I found that the American responses seemed extremely idealistic with the overuse of love, whereas the French responses seemed more realistic to me. It also seems to the French, a good parent is someone who inspires and helps them search for his/her own path in life. Do you think maybe French children learn to become more independent than American children?

It seems to me that American parents emphasize the importance of "letting their children find themselves" and encouraging them to "be who they are." I know this is a very unique trend in America, after being raised by Asian parents who always told me to "be who I want to be under the condition that I will be successful at it and make an adequate income." Is there any trend among parents in France to instill similar constraints on what futures their children can choose? Or are there no constraints? I noticed two interesting comments on the French side that made me wonder. Is "hitting children" a very controversial disciplinary technique among parents?

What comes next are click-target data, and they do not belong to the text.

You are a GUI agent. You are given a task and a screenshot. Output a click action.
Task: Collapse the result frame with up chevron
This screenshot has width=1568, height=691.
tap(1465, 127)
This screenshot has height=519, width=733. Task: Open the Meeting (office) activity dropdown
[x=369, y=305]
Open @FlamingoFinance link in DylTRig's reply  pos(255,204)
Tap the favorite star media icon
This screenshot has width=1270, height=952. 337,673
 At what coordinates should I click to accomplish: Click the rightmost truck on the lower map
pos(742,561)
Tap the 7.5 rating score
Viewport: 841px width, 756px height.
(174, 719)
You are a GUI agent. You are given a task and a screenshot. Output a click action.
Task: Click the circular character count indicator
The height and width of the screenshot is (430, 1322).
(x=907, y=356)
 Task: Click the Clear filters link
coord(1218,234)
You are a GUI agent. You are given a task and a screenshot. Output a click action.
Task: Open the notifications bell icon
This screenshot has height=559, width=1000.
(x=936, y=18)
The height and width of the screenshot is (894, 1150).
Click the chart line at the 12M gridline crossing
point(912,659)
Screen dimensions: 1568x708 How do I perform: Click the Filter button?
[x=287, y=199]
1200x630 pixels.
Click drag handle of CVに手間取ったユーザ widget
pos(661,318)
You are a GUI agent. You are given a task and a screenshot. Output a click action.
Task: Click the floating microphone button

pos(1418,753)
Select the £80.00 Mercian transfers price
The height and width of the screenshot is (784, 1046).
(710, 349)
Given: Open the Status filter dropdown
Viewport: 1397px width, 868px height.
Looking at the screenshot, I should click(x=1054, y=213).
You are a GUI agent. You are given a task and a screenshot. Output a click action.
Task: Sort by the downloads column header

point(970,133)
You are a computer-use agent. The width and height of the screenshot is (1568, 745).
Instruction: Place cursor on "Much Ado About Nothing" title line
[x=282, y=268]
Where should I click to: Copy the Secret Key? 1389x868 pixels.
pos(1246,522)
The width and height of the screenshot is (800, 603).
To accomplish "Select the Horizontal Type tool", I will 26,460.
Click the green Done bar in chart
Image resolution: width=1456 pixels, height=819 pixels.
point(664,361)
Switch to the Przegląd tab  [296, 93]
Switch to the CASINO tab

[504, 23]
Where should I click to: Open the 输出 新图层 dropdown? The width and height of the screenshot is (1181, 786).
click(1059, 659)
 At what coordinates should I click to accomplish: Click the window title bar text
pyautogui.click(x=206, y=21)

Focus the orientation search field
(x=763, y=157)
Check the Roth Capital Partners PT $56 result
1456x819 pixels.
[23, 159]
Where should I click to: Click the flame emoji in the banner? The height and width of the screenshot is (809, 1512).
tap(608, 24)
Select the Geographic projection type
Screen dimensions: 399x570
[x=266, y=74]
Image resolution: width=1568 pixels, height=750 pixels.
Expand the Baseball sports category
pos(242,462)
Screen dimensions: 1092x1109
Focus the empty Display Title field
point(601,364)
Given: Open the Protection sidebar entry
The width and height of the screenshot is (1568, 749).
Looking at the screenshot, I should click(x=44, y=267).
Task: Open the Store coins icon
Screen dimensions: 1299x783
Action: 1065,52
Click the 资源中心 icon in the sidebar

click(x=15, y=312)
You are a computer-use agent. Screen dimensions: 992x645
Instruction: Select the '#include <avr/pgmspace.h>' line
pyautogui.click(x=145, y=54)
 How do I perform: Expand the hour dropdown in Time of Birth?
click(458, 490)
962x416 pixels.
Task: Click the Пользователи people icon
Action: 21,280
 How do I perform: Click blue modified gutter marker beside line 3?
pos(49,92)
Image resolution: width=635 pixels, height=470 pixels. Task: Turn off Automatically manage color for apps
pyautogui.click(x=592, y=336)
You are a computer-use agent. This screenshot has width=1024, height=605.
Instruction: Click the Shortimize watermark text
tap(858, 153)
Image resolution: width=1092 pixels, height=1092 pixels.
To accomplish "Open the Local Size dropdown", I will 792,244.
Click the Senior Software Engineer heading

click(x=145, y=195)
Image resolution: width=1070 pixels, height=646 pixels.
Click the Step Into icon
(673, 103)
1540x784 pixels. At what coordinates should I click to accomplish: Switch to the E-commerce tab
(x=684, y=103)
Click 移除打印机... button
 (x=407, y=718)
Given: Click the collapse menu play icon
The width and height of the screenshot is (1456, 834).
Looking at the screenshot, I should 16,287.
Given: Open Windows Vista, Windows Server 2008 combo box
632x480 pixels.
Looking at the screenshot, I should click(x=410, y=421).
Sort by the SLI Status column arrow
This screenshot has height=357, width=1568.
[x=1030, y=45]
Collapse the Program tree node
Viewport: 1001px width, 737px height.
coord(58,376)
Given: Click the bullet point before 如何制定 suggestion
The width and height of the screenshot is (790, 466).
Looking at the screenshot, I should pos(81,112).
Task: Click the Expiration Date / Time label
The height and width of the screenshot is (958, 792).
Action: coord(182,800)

Many americans really emphasized loving and caring for their children, but that didn't seem to appear on the french side. It seems like the french responses are usually more generalized and the american ones more specific, but in this case it seemed like the other way around. For example, the responses "letting your kids throw a party" and "not hitting your kids" seemed to fall in a different category of descriptions than "loving your child" or "being there for them". Any idea why there is such a difference?

I have heard similar comments from my sister-in-law who is from Norway. As my brother's wife she is treated equally as a member of the family and I have noticed from the way she talks about her and my brother's interactions with her family that there is a distinct difference in the interaactions between family members, particularly our parents. While my parents offer advice in pursueing my educational career and thinking of what I might want to do for a living after I graduate, they are above all concerned with my happiness at school. --- At the same time, I feel as though the parenting I I exprienced is very different from most people and even somewhat different from my older brothers. though I see my dad, step-mom and half siblings on a regular basis, I have lived with my mom for most of my life. When I went to high school in Maine where most of my friends had very tight-knit, trasitional families, I noticed a few distinctions between the way their parents raised them and the way I have been raised. While my om had the final say on what i was allowed to do, I was able to make more decision for myself and my mom was more concerned with teaching me on how to make reasonable decisions instead of making good decisions for me. in contrast, my friends that cam from more traditional families were much more closely under control of their parents and, as a consequence, some Ithough not all) were more likely to feel constrained or rebelious. Out of concern for their children and wanting what's best for them, itseems true in certain communities that American paretns becom very, almost overly imvolved in their kids lives. Living in a fairly affluent town, a lot of the kids in my school said that their parents often put a lot of pressure on them to achieve certain standards. At the same time however, as Judy hinted at, i don't think the white American families ever put quite as much pressure on their children as do other cultures. In comparison, for better or for worse, we are more sensitive about limits of pressure that a parent should put on their childto drive them to succeed.